L’esplorazione dei segnali via cavo permetterebbe al Servizio di attività informative di registrare tutti i flussi di dati e di analizzarli tramite parole chiave. Questi servizi avrebbero così accesso a una quantità enorme di dati e al contenuto di comunicazioni elettroniche quali le e-mail, la telefonia o le ricerche in internet. Tutte le persone che si trovassero in Svizzera sarebbero toccate da queste misure di sorveglianza. Il segreto professionale di avvocati e medici sarebbe messo in causa.
I metadati (chi, quando, dove e con chi comunichiamo) di tutte le persone in Svizzera vengono già conservati per sei mesi. Se sospetta un’infrazione la polizia può consultare questi dati. Con la nuova legge sulle attività informative, il Servizio di attività informative avrebbe anch’esso accesso a queste informazioni, anche se la persona non è sospettata di atti illeciti.
Amnesty International respinge le due misure – l’esplorazione dei segnali via cavo e lo stoccaggio di metadati – poiché rappresentano una forma di sorveglianza di massa non fondata sul sospetto.

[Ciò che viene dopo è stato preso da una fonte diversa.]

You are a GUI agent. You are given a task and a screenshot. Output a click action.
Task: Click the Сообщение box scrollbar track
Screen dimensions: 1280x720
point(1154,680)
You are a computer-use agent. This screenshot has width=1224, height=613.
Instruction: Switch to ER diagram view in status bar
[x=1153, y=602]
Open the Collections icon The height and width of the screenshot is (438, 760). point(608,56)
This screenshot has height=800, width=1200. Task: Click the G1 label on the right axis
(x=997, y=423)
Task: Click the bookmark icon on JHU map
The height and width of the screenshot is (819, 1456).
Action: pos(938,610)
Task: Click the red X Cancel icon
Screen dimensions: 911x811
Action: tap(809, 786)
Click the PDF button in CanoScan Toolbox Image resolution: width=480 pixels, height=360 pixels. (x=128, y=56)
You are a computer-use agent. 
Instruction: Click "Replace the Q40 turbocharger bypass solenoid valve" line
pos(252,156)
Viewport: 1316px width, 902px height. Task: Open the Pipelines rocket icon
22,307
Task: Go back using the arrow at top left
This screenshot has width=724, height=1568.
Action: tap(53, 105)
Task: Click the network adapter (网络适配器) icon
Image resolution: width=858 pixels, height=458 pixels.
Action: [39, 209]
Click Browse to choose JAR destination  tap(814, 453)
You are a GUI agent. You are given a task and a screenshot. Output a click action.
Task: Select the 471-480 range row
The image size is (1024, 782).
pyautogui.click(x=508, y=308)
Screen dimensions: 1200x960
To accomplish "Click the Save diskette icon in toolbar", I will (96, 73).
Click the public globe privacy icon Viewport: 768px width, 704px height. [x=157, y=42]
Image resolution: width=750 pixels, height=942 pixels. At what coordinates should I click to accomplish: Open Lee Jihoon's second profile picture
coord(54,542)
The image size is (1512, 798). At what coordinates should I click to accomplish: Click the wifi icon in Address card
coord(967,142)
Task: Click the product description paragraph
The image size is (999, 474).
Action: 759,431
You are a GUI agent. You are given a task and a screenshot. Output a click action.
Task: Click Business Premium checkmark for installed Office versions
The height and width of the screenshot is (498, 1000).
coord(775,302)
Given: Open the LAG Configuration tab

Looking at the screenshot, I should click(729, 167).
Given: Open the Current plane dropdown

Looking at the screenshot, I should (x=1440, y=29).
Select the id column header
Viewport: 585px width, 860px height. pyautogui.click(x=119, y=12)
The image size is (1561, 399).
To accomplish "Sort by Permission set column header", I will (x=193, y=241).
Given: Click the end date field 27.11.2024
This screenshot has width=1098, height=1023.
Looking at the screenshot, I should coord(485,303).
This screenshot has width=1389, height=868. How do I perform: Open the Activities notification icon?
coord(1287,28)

Amnesty non si oppone di principio alla sorveglianza. Ma essa è giustificata solo se ci sono indizi concreti di un’attività illegale, e se la misura è mirata e proporzionata. Al contrario la sorveglianza di massa indipendente da qualsiasi sospetto è inaccettabile.
Se non volete essere sottomessi al sospetto generalizzato votate “no” alla legge sulle attività informative, il 25 settembre.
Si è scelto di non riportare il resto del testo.